Is it Too Early to Give Up on Kevin Knox?

Kevin Knox was a summer league sensation just two long seasons ago in 2018. New York Knicks fans were excited to add a versatile wing that can attack the rim with ferocity and make threes. Neither of which panned out with the big boys.

He was primed to be the modern tweener teams in the 2020s are looking for. At only 21 years old, there’s still a lot to be desired of Knox’s game. In his two seasons, he has played 140 games barely cracking double-digit point averages, often getting lost defensive matchups. Knox has been taking way too many threes, often settling, getting lost in offensive spacing, and frankly not understanding what is required of him.

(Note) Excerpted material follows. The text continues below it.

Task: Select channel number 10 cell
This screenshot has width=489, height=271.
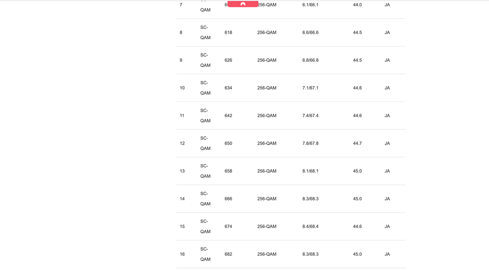Action: pos(182,88)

Most of this falls on the Knicks’ shoulders. They clearly have had no vision for what Knox could be. The team obviously has not developed his court awareness and is not funneling him towards high percentage shots closer to the rim. Lots of mistakes and three years later and we ask ourselves this question. Is it too early to give up on Knox?

The answer is of course it’s too early. You don’t give up on a 21-year-old 6’7 player with a 6’11 wingspan that can shoot from deep and has a knack for blocks and eye-popping rim runs. Here is why.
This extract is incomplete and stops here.